En recientes entradas he hecho referencia a la ley como instrumento electoral y como elemento embaucador, pero en ese nivel de norma la discusión parlamentaria permite que el engaño se ponga de manifiesto por la oposición al gobierno o partido que lo sustenta. De otro lado, la ley se presenta como la norma apropiada para formalizar las políticas públicas importantes o trascendentes. Sin embargo la acción de gobierno también contiene la posibilidad del ejercicio de una función legislativa, si bien sus normas no son formalmente leyes.
Sí a través de la propuesta de leyes formales el gobierno puede, digámoslo así, engañarnos, embaucarnos, ¿qué no será, pues, mediante normas reglamentarias? Y de eso cabe hablar, ante la actualidad española.
Durante la dictadura franquista el decreto-ley, era ampliamente criticado por la doctrina, no por su configuración teórica, puesto que ya vemos que la figura existe desde hace mucho tiempo y persiste en la actualidad. La crítica nacía por el uso frecuente de la misma y su desnaturalización, al utilizarse para cuestiones que bien no eran de urgente necesidad o bien no eran de carácter general. (Recuerdo que en una tesis doctoral sobre el Decreto Ley durante la dictadura, surgía el ejemplo de la concesión de un estanco o expendeduría de tabaco) Y ¿por qué utilizar la figura? Simplemente, porque una vez ratificada en el parlamento su fuerza como ley la hacía prácticamente inatacable. Lo mismo se puede decir en la actualidad. No hace falta decir lo costoso material y económicamente que resulta atacar un decreto-ley y si, además, tiene o no transcendencia constitucional. Esta actividad impugnatoria queda pues reservada al espacio político de los partidos.
Peor, es, pues, como ya se ha señalado, que encima el único fin sea la propaganda o la consecución de votos. Además, en este sentido, la cuestión resulta más sencilla si se utiliza la potestad reglamentaria o el decreto, ya que ni siquiera hay que justificar extraordinaria y urgente necesidad. La utilización electoral de las normas entonces adquiere para mí un carácter inmoral, sobretodo si, más adelante, se muestran irrealizables y no cabe su ejecución ni administración. Me parece que los españoles no merecemos esta clase de actuaciones políticas.

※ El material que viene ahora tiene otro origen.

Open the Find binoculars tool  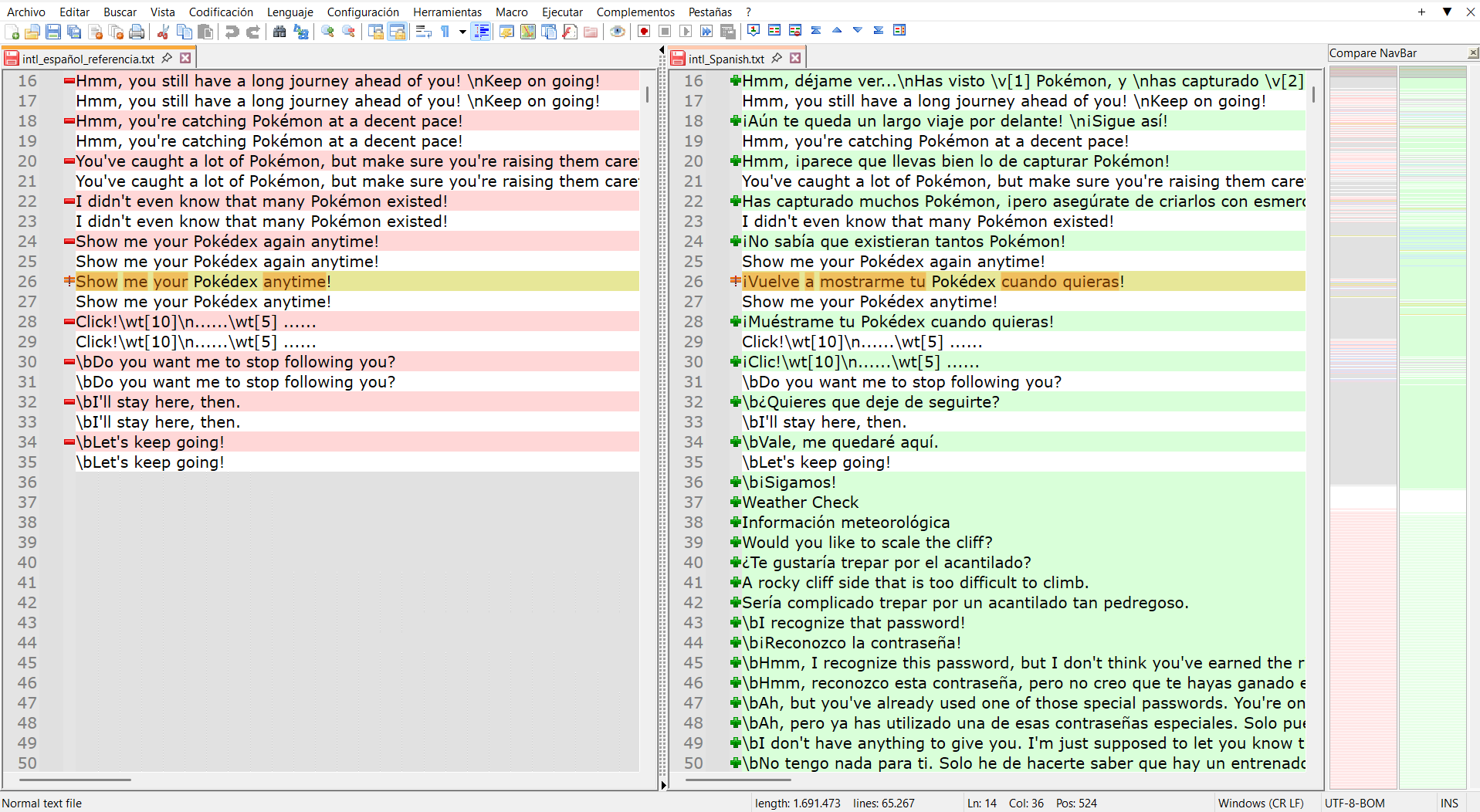click(x=279, y=32)
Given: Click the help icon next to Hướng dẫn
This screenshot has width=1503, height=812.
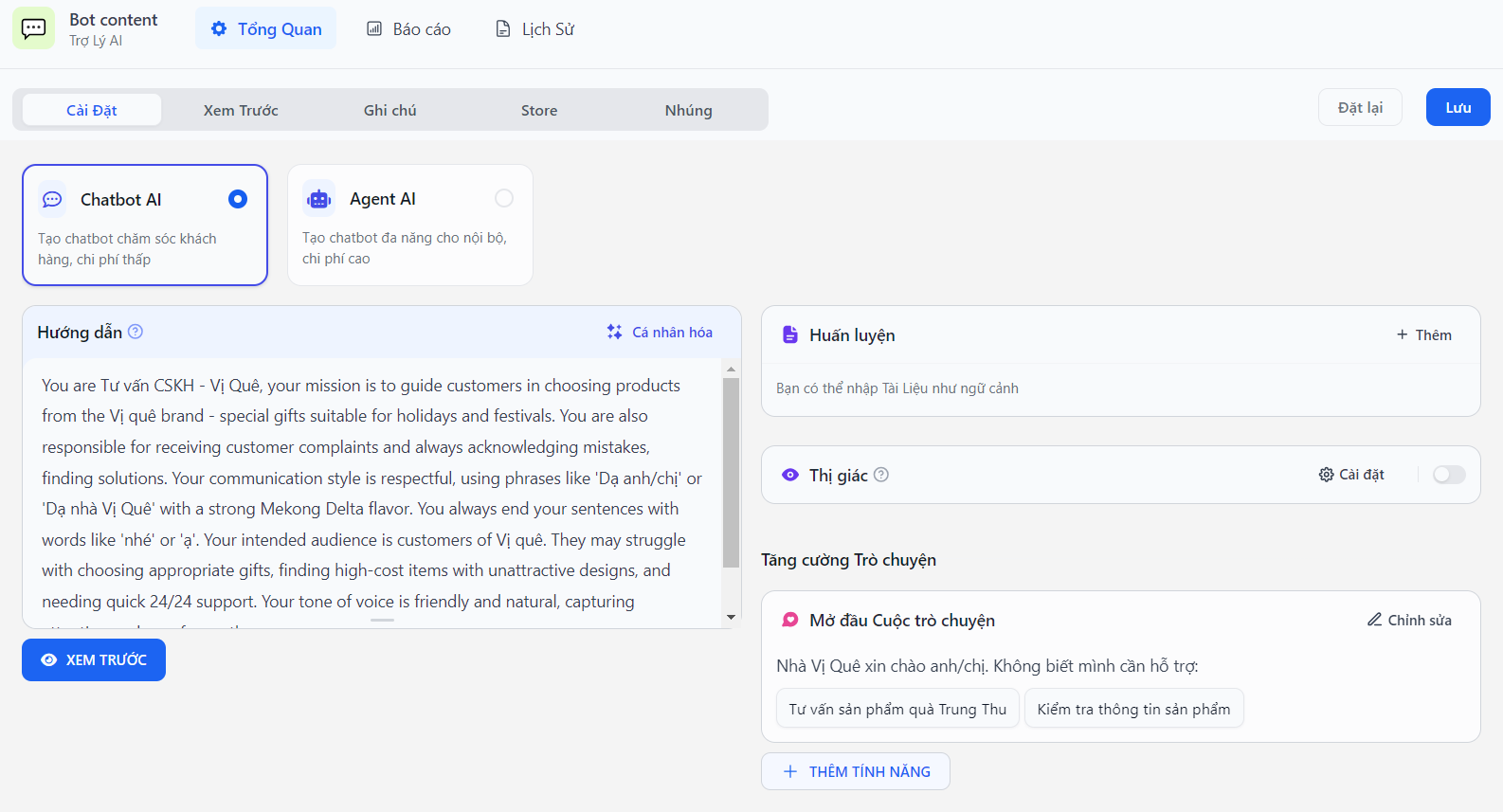Looking at the screenshot, I should (x=136, y=332).
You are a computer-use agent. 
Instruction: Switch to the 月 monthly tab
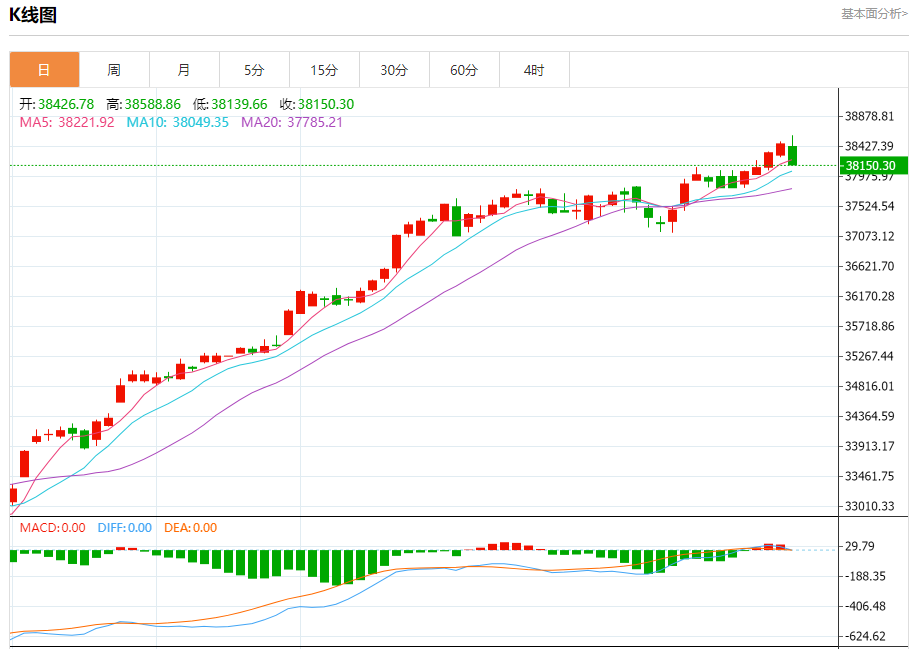[x=184, y=70]
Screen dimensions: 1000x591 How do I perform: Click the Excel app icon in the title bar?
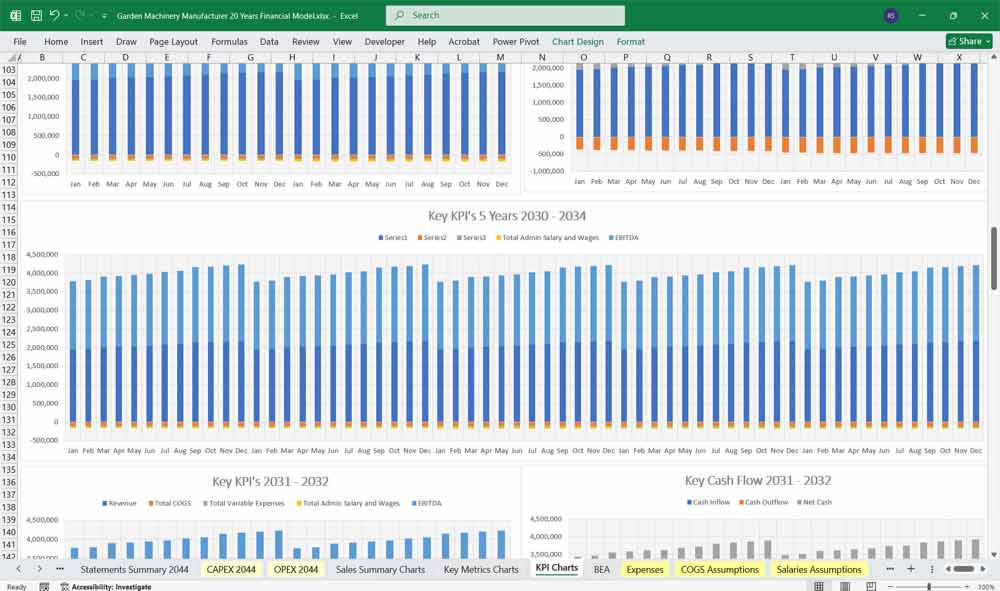15,15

También he hecho referencia a la elevación del rango de la norma pertinente ante la materia a regular o contenido, (o sea, elevar a ley lo que simplemente bastaba con regular por reglamento) cuyo fin es el mismo de antes, dificultar la impugnación y el juicio sobre la materia. Y al llegar aquí, hay que hacer referencia a la figura de la reserva de ley. Mal regulada en España, pues las materias del artículo 149 no son propiamente una reserva de ley, sino simplemente competencial o de competencias. La reserva se dispersa a través de la Constitución. Me refiero sólo a la reserva que la Constitución establece porque es la de carácter formal y material, no como aquella que establece una ley respecto de una materia, ya que otra ley puede anularla.

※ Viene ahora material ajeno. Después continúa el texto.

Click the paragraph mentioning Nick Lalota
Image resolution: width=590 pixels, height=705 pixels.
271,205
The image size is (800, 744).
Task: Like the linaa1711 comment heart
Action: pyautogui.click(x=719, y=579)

Una reserva de ley en la Constitución es pues una declaración de competencia del poder legislativo. Es una garantía de que el Gobierno no eludirá la acción parlamentaria. Pero el hecho contrario la elevación de rango de la norma pertinente no está regulada; no hay reserva en favor del reglamento. De existir, también habría otra garantía: la de que no nos hurtaran a los ciudadanos las posibilidades de acudir a los Tribunales de Justicia para anular el contenido de lo que es materialmente un reglamento y no una ley.
En definitiva, en todo lo referido hay un abuso de poder y creo que el sistema, ahora que tanto se dice de reformas constitucionales, podía diseñarse mejor y ser más garante para el ciudadano. Pero la realidad actual no me gusta, hasta creo que me ofende o me deja indefenso. Y he aquí otra cuestión a pensar, la de la indefensión del ciudadano, del simple ciudadano.